Intense girlhood friendships are "excellent practice for surviving the heartbreak ... of future love affairs"

The authors of "Girls on Fire" and "June" discuss obsessive friend-love and womanhood in the age of Trump

Published February 12, 2017 11:30PM (EST)

 (Crown/Harpers)
(Crown/Harpers)

Miranda Beverly-Whittemore's novel "June" and Robin Wasserman's novel "Girls on Fire" are set nearly 40 years apart, but both tackle the same central questions of female adolescence and the intense, all-consuming relationships that can swallow teen girls whole. As both books come out in paperback this week, the authors spoke to each other about girlhood past and present, coming of age in small-town America, and their experiences writing about girls and women in a world hostile to both.

Miranda Beverly-Whittemore: Robin, the whole time I was reading about Dex and Lacey, your titular girls on fire, I was thinking about other incendiary girl pairings in books I've loved — including in the work of Megan Abbott (whom we both love) — and also the best friends in my own most recent novel, "June." I'd love to hear how these girls became your story.

Robin Wasserman: Thanks for kicking this off with an easy one! The answer is absurdly simple: These girls became my story because these girls have always been my story.

For whatever reason — maybe because I'm an only child — I was obsessed with having a best friend from the moment I learned there was such a thing. And the "best friends" I collected over my childhood and teen years all fit the same general type: strong-willed girls looking for someone to boss around. It was a pattern I fell into — flung myself into — over and over again. These bright, stubborn, outspoken girls who exuded an energy I couldn't imagine in myself, who could become not just my defenders, but also my excuse. Sometimes that meant an excuse for timidity — who needed to speak when they could speak for me? But more often, they were an excuse for some wildness of my own. An excuse to unleash the self I kept so carefully buried. These girls offered me plausible deniability: I could tell the world, and more importantly, myself, that whoever I seemed to be, I was only a reflection of the girl by my side.

"Girls on Fire" was born from these friendships and from the years afterward I spent trying to puzzle them out. I knew what I was getting from these girls, but what were they getting from me? What were we generating between the two of us, these new selves that could only exist because someone else believed in them?

I was surprised, when I first read your novel, to discover how much our stories had in common, and the intense, uneven connection between two girls is at the top of this list. "June" is your second novel in a row to tackle this dynamic — in both books, there appears to be a leader and a follower, one with power and one without, but in each, you gradually complicate these relationships so that on any given page neither we nor the girls are quite sure of the ground they're standing on. Why investigate this kind of friendship? And is the friendship in "June" in conversation with the friendship in "Bittersweet?" Did you end "Bittersweet" with more questions than you began it (as is often the way), and write "June" partly to answer them?

Beverly-Whittemore: When I was writing "Bittersweet," and people would ask me what it was about (my pat response was "best friends, one plain, one gorgeous; imagine how that turns out"), I was amazed to discover how many women were compelled to speak of a best friendship in their past. These were stories rife with passion, betrayal, heartbreak or need. Most were located in girlhood, and most didn't have a boy in sight; I was so intrigued that I started a (now defunct) web project called Friendstories.com as a place to collect them. There's a deep fascination in many of us about a past self that could exist only because someone else believed in her. I think for many girls, pairing up young is excellent practice for surviving the heartbreak, and navigating the rules, of future love affairs.

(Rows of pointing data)
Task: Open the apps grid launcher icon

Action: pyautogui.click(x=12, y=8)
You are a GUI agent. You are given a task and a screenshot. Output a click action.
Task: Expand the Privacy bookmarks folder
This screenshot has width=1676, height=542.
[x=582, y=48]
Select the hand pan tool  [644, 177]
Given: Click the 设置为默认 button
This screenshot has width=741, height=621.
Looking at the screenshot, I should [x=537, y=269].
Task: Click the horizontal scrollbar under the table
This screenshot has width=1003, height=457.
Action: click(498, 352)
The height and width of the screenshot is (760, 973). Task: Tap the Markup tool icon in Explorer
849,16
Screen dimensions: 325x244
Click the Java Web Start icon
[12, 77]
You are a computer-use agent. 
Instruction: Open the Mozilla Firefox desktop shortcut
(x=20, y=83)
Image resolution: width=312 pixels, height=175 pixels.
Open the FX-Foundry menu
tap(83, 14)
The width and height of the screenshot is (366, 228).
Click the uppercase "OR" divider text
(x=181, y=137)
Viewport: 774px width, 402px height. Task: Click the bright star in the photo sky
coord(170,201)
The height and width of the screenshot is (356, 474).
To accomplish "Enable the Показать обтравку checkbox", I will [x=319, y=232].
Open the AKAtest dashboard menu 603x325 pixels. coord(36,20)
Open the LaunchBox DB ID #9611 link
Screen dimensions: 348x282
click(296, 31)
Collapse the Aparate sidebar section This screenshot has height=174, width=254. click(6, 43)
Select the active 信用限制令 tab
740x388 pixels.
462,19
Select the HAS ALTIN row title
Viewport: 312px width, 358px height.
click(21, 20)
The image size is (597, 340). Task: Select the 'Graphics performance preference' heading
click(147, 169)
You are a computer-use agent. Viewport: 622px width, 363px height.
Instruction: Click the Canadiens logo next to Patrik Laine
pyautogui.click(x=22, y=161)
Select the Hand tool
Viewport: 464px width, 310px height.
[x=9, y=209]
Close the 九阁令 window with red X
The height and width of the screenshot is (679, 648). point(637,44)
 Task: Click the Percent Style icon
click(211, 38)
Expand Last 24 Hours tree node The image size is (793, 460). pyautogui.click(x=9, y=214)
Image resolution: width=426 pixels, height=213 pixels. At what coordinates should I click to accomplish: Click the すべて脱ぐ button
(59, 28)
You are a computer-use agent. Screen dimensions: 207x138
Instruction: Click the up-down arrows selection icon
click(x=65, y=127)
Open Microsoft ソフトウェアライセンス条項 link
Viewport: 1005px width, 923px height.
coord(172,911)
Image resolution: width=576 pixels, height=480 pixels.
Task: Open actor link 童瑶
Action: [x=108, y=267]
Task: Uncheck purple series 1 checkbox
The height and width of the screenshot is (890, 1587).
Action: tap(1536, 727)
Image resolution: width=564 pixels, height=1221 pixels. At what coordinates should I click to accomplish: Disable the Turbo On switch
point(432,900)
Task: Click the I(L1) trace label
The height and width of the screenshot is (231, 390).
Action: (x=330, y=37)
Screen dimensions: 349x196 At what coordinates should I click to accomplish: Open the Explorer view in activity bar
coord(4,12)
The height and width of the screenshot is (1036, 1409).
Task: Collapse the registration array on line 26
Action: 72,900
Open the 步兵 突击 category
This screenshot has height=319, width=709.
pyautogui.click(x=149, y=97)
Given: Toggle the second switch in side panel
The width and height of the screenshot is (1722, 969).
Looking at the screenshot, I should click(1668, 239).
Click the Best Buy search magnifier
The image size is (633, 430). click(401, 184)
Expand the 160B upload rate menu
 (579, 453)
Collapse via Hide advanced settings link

Task goal -> Could you write the next part of the interview on intense girlhood friendships, continuing on from its final sentence?

Response to this task ->
That's one big difference between the best friends in "Bittersweet" — Mabel and Ev — and the ones in "June" — Lindie and June. While Mabel has an obsession with Ev’s glamorous lifestyle and seemingly perfect family, she doesn't want to fuck her, but Lindie lusts for “good girl” June (although since they live in the 1950s in Ohio, she has a hard time naming these natural feelings for what they are). Lindie and June make unexpected sacrifices for each other; since Lindie knows she can’t have June, she does the next best thing, which is to set June up with a man she believes is good enough for her, a man whom June ultimately gives up to save Lindie.

This brings me to the very real subject of sex, and how that plays out in both of our books. How do these friendships change when sex and desire and power enter the mix? And boys, lord, what about the boys?

Wasserman: Earlier this year I found myself on a panel, going on and on (as I tend to do on panels) about how one of the true joys of writing "Girls on Fire" was exploring an adolescent landscape that was — like my own — almost completely unconcerned with boys and sex. I got so wrapped up in this rhapsody that it fell to the moderator to remind me that the novel is actually filled with — or at the very least, revolves narratively around — much sex and at least one boy. (Although in fairness to me, the boy spends most of the book dead.)

It's not so much that I forgot, it's that for me, the beating heart of the narrative is the relationship between these two girls to the exclusion of all else. Where sex and desire do enter the mix, it was important to me that it feel, if not secondary to, then continuous and organically emerging from, the friendships. What's the word for a love that's not romantic but also not purely platonic, for something so all-consuming it dissolves boundaries of both flesh and selfhood? That's the space I wanted to inhabit: a friendship between two girls who want to own every piece of each other, who want not just ownership, but inhabitance — to crawl inside each other’s skin. To merge into one.

Beverly-Whittemore: Yes, my sister and I call this an "I want to eat her" friendship. I, too, was a kid who had serial, kindred best friends, from the time I was four through high school (when my best friend put a love note in my locker every single day), and even into college (a friendship that went down in flames, but unexpectedly rose like a phoenix once we became moms). I love how you describe it: "to merge into one," because that's really what it does feel like; slipping into a new skin shared with a beloved, a safe space in which you never have to be alone. And yet, it always ends, that era. You end up outgrowing each other, shedding each other, in one way or the other.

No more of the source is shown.